No C.D. Howe Institute, o Conselho do Ciclo Económico (Business Cycle Council) afasta, para já, a hipótese de recessão no Canadá, apesar de dois trimestres consecutivos de contração do Produto Interno Bruto.
Os economistas sublinham que não existem, para já, sinais de fragilidade generalizada ou persistente na economia que justifiquem essa classificação, acrescentando que os dados poderão ainda ser revistos nos próximos meses.
Apesar da contração do PIB, mais de metade dos setores económicos registou crescimento no primeiro trimestre de 2026, o que aponta para um abrandamento da atividade e não para uma quebra transversal da economia.
No mercado de trabalho, os indicadores mostram alguma resiliência. O Canadá criou cerca de 88 mil postos de trabalho em maio e a taxa de desemprego recuou para 6,6 por cento, depois de ter subido no mês anterior.
O debate político mantém-se intenso. Os conservadores acusam o governo liberal de conduzir o país para uma recessão generalizada, enquanto o primeiro-ministro Mark Carney defende que a economia atravessa uma fase de transição, marcada por crescimento desigual e menor dependência dos Estados Unidos.

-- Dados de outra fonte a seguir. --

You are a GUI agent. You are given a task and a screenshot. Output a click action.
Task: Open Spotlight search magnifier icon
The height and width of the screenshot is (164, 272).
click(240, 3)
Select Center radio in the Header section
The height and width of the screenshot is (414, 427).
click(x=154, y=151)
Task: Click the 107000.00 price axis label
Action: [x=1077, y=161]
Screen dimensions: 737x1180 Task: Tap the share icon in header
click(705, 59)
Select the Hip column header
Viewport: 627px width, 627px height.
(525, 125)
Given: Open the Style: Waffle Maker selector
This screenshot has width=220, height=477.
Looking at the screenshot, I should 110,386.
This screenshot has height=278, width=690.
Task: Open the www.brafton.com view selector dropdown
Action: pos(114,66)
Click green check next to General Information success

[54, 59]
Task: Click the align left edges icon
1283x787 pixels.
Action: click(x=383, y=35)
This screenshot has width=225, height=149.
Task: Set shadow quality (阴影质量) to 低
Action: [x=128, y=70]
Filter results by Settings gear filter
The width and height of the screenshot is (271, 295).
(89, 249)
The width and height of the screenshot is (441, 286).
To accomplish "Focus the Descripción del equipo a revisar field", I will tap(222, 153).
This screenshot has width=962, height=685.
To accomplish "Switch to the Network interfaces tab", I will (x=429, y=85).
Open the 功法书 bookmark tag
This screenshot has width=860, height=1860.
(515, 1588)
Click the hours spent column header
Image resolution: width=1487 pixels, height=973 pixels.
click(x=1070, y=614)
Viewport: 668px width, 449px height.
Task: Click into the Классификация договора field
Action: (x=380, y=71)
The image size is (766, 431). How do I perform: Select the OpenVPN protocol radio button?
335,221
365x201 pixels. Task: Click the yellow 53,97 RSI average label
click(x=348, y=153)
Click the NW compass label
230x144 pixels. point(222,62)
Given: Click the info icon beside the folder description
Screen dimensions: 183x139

O Conselho do Ciclo Económico admite voltar a analisar a situação caso surjam sinais mais amplos de fragilidade, tanto no PIB como no emprego.
Para já, os especialistas afastam o cenário de recessão formal, embora a incerteza económica continue a marcar as perspetivas para os próximos meses, num contexto ainda condicionado pela revisão do acordo comercial CUSMA.